Here’s how banks in the US earned over $25 billion in 2017 by lending money to the Federal Reserve and why that number could double in 2018

Banks in the US can hold excess reserves with the Federal Reserve. In 2008, as part of the Emergency Economic Stabilization Act of 2008 it was mandated that interest would be paid on reserve balances held with the Federal Reserve. What is of significance is the interest rate on excess reserves.

Since 2015, the Federal Reserve has set the interest rate on excess reserves equal to the top of the target range for the federal funds rate. Why is this important? Look at the graphs below.

Excess Reserves of Depository Institutions
Excess Reserves of Depository Institutions; Source: Board of Governors of the Federal Reserve System (US)

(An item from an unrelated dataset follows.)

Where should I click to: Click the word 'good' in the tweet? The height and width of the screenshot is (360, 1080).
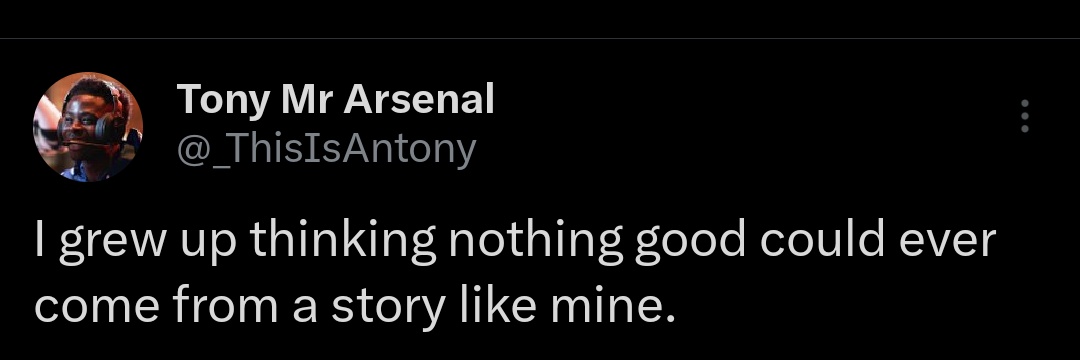(690, 242)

Interest Rate on Excess Reserves
Interest Rate on Excess Reserves; Source: Board of Governors of the Federal Reserve System (US)

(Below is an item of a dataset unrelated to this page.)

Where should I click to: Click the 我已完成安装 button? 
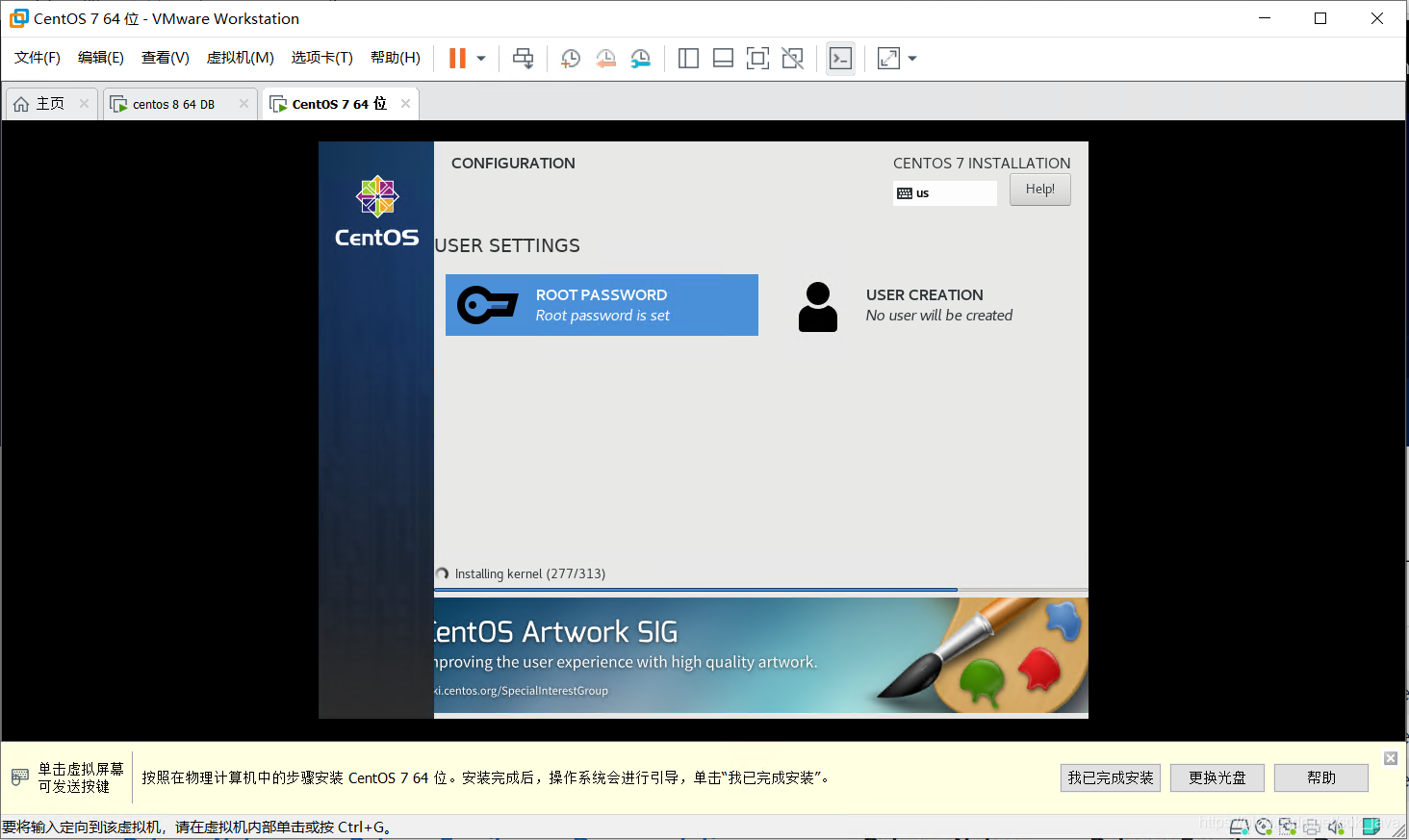click(1111, 777)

Excess reserves cash funds held by banks over and above the required reserves have grown significantly since the financial crisis. During the crisis banks borrowed money from the Federal Reserve but that has reversed. Banks currently hold over $2 trillion in excess reserves with the Federal Reserve.

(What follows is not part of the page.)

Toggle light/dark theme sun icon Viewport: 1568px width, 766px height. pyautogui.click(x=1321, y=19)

Total Borrowings of Depository Institutions from the Federal Reserve
Total Borrowings of Depository Institutions from the Federal Reserve; Source: Board of Governors of the Federal Reserve System (US)

Holding excess reserves is a risk-free way to earn a great return. In 2017, the Federal Reserve paid over $25 billion as interest to banks in the US on reserves. Given that interest rates are expected to rise several times this year that number could very well double. Obviously, the Federal Reserve is expected to slowing wind down QE and in principle excess reserves could shrink but that is likely to be a very slow process. In the meanwhile, banks in the US should enjoy a windfall in the form of risk-free return.